Providing more impetus is Alector’s involvement in immuno-oncology as well. Bazaj directed the company’s regional licensing deal with Innovent for Alector’s first innate-immuno-oncology product, a SIRP-alpha inhibitor for hematological malignancies and solid tumors, which the partner, Innovent, is preparing to put into the clinic this year.
No matter the immuno setting, Bazaj believes a distinctive corporate culture built around “actionable and real, not just pie-in-the sky,” principles and values will benefit efforts—ones he’s hoping to do his part to instill and advance in his team and cross-functionally at Alector.

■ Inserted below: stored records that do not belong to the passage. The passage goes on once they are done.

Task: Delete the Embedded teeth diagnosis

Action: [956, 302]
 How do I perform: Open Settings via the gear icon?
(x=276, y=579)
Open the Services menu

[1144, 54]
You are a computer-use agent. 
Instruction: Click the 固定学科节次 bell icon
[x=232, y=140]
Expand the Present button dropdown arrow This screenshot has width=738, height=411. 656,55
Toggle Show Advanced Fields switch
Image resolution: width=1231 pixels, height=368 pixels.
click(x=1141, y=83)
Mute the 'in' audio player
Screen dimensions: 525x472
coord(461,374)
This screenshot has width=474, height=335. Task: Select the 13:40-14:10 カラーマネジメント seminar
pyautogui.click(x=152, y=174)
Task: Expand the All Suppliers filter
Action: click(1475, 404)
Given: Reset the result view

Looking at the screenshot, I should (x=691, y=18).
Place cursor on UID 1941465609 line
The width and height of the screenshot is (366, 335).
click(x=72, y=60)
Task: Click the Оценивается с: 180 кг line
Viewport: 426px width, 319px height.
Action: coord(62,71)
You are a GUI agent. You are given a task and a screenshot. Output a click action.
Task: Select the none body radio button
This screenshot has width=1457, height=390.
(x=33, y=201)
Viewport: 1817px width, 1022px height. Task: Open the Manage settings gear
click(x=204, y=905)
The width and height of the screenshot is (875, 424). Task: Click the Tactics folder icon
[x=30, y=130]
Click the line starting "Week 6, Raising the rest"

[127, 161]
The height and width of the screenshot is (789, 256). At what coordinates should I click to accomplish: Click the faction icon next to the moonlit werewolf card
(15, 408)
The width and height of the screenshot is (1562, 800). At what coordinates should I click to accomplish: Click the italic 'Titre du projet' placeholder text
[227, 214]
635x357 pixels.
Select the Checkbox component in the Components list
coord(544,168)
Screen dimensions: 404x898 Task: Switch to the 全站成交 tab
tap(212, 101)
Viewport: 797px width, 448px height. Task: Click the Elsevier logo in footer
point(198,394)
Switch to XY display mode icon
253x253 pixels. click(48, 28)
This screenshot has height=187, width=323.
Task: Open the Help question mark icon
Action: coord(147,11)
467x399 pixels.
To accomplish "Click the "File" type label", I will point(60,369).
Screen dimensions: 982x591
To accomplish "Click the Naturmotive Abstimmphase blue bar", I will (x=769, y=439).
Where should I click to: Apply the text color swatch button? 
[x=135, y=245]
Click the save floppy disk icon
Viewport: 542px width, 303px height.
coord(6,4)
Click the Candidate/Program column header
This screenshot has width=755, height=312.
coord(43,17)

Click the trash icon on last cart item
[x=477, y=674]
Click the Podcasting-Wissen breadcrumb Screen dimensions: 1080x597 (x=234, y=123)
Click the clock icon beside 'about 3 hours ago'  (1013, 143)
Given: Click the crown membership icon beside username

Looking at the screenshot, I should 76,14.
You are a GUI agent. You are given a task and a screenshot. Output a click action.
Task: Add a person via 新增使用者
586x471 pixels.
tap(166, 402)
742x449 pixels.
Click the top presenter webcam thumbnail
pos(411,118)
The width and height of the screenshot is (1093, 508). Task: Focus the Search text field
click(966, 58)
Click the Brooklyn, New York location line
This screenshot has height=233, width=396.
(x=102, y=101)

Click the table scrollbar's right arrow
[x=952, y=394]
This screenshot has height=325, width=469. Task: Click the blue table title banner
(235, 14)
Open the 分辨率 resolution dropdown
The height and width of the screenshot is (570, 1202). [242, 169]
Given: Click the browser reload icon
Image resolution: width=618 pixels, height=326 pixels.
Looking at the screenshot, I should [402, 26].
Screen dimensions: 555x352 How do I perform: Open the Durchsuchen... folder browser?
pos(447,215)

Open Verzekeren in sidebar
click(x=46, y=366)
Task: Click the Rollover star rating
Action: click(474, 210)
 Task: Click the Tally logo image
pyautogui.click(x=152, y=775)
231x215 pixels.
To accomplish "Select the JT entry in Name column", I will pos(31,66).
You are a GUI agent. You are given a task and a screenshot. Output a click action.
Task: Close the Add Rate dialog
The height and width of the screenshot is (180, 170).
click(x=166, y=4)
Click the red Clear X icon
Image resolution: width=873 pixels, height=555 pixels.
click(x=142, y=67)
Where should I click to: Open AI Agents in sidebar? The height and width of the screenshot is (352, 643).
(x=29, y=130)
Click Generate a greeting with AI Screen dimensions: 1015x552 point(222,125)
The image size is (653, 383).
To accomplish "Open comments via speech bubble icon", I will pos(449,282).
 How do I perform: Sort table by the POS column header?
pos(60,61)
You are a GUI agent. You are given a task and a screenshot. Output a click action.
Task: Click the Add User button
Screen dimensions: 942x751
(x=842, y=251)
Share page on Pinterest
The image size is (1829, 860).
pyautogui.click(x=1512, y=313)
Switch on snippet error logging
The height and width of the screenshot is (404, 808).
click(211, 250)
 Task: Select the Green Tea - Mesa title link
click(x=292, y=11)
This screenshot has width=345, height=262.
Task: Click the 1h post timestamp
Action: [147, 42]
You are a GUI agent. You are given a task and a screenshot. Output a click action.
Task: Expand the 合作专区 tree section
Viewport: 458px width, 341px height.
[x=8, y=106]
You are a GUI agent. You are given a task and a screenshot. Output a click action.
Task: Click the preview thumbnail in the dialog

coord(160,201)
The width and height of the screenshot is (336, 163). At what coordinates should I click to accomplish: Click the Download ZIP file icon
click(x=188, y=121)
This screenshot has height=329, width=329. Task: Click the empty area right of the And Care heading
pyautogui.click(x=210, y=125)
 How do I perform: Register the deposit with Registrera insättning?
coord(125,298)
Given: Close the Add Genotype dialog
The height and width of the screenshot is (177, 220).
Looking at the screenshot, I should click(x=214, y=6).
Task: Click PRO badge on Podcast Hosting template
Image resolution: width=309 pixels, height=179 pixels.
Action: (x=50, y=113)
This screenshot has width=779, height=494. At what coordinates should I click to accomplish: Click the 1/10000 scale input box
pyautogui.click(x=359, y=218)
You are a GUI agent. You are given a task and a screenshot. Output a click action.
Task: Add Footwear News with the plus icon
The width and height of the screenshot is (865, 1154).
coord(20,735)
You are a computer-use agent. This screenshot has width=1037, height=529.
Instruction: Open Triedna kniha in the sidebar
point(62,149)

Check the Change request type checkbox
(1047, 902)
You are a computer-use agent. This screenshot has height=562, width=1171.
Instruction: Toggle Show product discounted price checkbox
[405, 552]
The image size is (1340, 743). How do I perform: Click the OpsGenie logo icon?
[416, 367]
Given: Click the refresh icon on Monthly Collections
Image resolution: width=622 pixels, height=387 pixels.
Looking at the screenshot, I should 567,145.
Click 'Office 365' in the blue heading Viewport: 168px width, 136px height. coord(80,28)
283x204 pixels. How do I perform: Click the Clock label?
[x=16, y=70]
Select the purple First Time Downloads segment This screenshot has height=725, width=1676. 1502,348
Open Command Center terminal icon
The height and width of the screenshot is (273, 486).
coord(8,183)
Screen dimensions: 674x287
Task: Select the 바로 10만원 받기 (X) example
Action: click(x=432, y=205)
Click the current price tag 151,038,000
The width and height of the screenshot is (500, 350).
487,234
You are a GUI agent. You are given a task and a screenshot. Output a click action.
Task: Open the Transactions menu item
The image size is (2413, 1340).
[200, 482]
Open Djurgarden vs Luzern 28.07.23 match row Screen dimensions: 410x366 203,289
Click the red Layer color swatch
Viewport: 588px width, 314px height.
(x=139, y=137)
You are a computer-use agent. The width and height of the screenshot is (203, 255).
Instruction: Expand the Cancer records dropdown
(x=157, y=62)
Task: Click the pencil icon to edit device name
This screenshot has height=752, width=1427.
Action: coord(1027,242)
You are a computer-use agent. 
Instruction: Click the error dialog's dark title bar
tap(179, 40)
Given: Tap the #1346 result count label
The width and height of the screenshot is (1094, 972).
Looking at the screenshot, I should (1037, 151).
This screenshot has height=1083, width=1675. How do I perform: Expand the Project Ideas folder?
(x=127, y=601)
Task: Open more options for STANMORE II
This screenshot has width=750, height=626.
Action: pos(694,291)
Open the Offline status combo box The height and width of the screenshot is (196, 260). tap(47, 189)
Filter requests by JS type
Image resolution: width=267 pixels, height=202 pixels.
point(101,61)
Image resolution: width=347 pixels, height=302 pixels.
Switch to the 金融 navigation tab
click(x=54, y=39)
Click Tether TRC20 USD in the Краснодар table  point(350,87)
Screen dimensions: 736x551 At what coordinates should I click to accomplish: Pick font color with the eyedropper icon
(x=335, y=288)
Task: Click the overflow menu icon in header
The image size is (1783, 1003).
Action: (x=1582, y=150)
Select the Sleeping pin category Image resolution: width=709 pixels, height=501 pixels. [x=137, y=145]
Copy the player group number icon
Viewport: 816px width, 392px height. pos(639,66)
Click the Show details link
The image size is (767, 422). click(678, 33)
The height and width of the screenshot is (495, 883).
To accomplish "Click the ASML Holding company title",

To highlight a few of Alector’s values, they include embracing feedback and “owning” what to do with it; elevating each other across functional teams (“treat all wins as shared wins”); and questioning convention, hence, the notion of immuno-neurology, for example. “When we created these values, our thinking for our team members was that, whether on day one, or day 700, you can look at them and think about how they fit into your scope and your role at the company,” says Bazaj.